→ **Data for processing**:
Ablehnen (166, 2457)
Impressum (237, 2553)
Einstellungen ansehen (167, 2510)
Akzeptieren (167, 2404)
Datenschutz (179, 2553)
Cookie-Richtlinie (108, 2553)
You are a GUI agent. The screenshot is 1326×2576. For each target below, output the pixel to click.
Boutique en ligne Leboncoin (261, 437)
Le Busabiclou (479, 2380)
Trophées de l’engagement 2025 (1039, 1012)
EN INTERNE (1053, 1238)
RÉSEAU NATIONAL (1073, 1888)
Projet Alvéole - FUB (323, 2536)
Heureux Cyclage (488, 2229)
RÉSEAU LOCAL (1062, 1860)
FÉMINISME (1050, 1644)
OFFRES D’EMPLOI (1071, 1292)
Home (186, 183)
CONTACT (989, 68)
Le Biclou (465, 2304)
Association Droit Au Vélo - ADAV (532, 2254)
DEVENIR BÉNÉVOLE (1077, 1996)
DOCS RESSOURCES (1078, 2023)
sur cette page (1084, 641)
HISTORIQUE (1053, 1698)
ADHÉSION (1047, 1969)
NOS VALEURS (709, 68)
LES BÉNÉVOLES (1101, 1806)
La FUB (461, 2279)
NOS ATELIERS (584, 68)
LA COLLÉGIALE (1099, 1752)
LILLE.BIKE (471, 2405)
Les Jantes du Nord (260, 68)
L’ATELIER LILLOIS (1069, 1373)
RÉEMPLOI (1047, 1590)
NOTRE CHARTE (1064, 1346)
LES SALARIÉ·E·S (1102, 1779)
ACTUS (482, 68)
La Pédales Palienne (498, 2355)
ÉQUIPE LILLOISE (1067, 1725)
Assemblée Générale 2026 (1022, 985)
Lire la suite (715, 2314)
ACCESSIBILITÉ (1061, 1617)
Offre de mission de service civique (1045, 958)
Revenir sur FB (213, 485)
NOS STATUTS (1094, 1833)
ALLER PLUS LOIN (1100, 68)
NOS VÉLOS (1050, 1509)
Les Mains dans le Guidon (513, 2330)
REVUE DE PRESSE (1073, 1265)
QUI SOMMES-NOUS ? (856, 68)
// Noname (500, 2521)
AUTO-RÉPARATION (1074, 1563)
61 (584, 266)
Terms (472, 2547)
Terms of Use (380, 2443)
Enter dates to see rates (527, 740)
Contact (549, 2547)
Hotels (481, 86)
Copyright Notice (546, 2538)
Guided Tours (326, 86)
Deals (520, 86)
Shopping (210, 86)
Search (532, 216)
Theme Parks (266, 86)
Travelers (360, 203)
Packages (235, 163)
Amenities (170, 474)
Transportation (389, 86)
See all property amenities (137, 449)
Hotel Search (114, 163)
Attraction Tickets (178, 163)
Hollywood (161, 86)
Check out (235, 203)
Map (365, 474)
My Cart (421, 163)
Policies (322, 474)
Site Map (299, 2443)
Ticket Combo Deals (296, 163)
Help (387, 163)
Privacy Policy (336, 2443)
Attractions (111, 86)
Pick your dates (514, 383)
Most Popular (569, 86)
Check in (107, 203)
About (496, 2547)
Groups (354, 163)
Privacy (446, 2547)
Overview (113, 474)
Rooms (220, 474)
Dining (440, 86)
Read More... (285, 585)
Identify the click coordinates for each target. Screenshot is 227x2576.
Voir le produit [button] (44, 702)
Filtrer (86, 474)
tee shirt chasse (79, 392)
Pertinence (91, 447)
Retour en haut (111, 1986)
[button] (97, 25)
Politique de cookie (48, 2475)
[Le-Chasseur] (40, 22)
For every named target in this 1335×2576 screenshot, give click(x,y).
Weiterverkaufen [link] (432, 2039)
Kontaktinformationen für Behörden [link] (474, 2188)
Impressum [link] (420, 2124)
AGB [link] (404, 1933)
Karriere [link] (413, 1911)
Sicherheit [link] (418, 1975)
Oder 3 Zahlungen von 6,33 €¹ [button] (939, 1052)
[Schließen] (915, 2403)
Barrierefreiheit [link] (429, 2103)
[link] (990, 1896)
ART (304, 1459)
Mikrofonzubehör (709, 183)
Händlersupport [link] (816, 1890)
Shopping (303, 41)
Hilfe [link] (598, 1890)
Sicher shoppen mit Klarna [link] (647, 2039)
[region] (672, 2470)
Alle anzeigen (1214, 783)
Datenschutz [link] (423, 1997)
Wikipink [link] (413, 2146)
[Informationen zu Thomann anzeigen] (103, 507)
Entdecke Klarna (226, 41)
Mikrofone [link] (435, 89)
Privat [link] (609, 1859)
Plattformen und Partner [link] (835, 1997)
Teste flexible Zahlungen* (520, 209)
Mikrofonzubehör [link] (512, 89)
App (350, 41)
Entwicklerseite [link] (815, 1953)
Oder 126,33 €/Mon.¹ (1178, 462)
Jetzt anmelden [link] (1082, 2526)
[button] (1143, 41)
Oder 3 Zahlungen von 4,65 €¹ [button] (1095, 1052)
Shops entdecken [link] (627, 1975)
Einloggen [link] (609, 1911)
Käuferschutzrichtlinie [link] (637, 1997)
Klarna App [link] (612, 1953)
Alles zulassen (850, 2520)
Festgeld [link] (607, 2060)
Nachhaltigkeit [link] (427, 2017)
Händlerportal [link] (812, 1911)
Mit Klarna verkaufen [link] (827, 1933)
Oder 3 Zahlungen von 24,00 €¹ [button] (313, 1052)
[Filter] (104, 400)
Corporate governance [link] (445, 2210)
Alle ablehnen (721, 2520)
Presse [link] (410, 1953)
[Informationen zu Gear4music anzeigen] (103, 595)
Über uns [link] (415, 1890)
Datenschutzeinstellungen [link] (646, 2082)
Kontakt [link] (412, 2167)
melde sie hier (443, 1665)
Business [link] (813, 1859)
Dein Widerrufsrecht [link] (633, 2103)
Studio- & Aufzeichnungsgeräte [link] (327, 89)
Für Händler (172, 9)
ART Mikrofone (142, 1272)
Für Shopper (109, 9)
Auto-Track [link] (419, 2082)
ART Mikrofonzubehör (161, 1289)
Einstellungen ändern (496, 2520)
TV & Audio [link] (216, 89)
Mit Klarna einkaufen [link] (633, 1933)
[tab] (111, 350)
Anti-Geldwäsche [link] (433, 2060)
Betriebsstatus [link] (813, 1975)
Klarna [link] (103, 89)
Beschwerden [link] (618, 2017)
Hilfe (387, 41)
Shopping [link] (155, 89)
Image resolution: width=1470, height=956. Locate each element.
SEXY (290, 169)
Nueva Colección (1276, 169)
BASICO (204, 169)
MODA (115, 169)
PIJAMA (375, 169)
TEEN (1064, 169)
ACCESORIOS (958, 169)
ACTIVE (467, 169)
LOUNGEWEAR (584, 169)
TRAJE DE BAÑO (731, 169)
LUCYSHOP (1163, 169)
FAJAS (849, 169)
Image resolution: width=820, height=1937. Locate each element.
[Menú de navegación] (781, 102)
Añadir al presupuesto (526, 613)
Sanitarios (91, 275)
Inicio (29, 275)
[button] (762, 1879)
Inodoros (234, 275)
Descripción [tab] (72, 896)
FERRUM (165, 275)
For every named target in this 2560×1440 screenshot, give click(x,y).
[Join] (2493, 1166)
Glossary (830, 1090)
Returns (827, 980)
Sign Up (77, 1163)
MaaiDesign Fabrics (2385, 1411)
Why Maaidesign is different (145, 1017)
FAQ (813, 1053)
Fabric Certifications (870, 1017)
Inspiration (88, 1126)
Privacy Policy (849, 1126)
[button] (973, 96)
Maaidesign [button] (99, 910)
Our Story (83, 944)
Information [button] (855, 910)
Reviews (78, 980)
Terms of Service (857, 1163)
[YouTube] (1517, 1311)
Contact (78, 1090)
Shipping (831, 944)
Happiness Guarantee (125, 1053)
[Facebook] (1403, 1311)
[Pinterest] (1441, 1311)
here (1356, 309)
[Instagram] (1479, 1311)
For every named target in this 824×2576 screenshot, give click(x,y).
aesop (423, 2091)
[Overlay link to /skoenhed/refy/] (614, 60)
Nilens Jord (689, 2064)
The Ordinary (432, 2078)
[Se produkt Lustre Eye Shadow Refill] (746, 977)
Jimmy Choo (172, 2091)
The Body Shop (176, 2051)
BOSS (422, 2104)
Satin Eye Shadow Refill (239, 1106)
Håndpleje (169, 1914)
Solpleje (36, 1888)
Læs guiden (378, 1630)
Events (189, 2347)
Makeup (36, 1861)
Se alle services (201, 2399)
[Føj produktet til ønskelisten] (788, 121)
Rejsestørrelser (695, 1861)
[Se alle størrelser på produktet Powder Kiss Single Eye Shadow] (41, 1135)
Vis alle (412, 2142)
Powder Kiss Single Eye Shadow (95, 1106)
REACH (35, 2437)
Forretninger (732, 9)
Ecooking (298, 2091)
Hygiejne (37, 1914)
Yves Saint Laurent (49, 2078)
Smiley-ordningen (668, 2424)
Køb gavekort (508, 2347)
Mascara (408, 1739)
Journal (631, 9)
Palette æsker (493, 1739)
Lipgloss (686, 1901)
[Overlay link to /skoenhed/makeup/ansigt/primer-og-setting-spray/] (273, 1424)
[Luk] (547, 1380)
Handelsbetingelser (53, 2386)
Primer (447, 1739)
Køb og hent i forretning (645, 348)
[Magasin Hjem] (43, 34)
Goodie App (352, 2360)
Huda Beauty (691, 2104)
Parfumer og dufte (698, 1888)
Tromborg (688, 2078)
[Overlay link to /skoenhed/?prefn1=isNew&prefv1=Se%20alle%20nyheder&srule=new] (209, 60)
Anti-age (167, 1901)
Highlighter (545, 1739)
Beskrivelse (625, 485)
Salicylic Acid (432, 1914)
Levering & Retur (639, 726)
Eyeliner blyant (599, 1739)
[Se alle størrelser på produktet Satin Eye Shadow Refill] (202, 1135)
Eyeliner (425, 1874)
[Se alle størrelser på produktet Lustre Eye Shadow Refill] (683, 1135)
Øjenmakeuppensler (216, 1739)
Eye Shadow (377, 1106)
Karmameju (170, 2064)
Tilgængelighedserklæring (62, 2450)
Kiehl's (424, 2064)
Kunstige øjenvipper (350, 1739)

→ **Task instructions**:
Please count the lines in the material above that hold the word "width", and give only the total.

→ **Solution to the problem**:
2